Reflecting on your past traumatic experiences, consider the following questions and using the scale below rate the intensity of each experience.

0 Not at all                    1 Mild                    2 Moderate                    3 Severe

_____ I have trouble sleeping, falling asleep, staying asleep, or am having nightmares.
_____ I feel numb, shut-down, or in a daze.
_____ I feel overwhelmed and upset as I am reminded of the traumatic experience.
_____ I have had less interest in my usual hobbies, interests, and activities.
_____ I have been jumpy and more easily startled since the trauma.
_____ I feel irritable, short-tempered, and easily frustrated.
_____ I have trouble focusing, attending, and concentrating on the here and now.
_____ The traumatic experience replays in my mind.
_____ I feel detached and disconnected from others.
_____ I am anxious or upset when I am reminded of the trauma by certain people, places, and activities.

Reflecting on those same traumatic experiences, consider the following questions and using the scale below, rate the frequency that each symptom occurs.

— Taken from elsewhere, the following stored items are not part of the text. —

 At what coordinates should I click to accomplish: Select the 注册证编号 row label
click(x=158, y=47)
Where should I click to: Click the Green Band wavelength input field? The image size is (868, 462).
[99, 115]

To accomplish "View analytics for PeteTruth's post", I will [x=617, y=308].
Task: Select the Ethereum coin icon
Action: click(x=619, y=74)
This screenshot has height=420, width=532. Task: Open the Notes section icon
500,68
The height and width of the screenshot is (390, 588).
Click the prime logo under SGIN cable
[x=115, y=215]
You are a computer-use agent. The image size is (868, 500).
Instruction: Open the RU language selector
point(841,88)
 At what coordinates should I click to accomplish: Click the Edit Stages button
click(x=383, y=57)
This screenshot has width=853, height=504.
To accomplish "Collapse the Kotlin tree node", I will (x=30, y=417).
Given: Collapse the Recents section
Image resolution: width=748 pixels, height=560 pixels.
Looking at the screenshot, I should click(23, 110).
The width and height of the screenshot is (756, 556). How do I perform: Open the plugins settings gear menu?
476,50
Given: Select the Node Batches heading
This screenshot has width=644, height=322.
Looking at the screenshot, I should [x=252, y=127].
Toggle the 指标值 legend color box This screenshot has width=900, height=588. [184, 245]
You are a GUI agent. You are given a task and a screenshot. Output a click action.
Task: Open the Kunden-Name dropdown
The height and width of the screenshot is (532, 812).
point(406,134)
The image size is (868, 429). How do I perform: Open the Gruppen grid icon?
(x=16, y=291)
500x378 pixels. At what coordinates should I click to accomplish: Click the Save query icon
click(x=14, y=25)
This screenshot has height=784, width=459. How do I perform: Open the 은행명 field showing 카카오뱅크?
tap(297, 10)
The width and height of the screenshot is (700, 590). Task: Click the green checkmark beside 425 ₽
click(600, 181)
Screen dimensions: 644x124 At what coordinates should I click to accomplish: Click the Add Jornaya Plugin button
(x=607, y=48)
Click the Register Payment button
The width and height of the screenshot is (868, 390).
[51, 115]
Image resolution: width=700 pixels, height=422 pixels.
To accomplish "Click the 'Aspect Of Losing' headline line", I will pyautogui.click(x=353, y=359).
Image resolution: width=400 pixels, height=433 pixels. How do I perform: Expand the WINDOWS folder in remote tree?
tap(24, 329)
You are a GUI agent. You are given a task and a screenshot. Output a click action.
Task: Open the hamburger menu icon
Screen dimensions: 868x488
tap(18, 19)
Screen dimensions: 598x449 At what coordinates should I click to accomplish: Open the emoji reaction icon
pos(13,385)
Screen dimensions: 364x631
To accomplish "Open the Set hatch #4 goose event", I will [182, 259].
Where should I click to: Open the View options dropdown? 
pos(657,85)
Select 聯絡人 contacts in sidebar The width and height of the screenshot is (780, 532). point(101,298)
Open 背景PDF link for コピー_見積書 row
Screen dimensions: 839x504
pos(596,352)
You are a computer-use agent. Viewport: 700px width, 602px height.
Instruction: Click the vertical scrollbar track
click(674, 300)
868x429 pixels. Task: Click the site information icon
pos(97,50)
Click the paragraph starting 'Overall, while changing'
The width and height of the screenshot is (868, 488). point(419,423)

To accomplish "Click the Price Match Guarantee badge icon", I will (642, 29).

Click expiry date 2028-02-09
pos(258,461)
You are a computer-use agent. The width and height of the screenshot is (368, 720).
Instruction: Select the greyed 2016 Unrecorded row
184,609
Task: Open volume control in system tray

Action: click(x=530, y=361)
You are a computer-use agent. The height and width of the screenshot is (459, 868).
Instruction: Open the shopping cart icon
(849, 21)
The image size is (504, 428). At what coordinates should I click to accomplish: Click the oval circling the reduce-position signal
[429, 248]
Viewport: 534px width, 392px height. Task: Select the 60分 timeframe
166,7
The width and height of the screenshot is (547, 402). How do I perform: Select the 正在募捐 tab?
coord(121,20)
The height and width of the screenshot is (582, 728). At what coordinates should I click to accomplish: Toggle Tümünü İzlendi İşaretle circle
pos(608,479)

0 Not at all       1 Seldom Occurs        2 Occasionally Occurs      3 Occurs frequently or daily

_____ I have trouble sleeping, falling asleep, staying asleep, or am having nightmares.
_____ I feel numb, shut-down, or in a daze.
_____ I feel overwhelmed and upset as I am reminded of the traumatic experience.
_____ I have had less interest in my usual hobbies, interests, and activities.
_____ I have been jumpy and more easily startled since the trauma.
_____ I feel irritable, short-tempered, and easily frustrated.
_____ I have trouble focusing, attending, and concentrating on the here and now.
_____ The traumatic experience replays in my mind.
_____ I feel detached and disconnected from others.
_____ I am anxious or upset when I am reminded of the trauma by certain people, places, and activities.

Scoring: Add up the numbers you placed in the blanks from both groups of questions. The higher the score, the more likely PTSD symptoms are interrupting your life. The maximum total for both groups = 60.

0-14                Likely very mild or no PTSD symptoms

15-29              Likely mild PTSD symptoms

30-44              Likely moderate PTSD symptoms

45-60              Likely severe PTSD symptoms

Learning to be Sensitive

Keep in mind that people who have endured trauma may continue to be adversely affected by it. They may be more sensitive and highly reactive. Physical restraints, isolation, and threats may be triggering. Bullying, angry tones, and forceful confrontations may be misperceived and cause an increase in PTSD symptoms. People with trauma in their background need security, structure, and safety in their daily environment. Don’t minimize, discredit, or ignore the concerns of those who have PTSD. Be aware of others traumatic experiences, their resulting reactions, and then communicate respect, patience, and understanding.

 

Recovery is a journey. Enjoy the ride!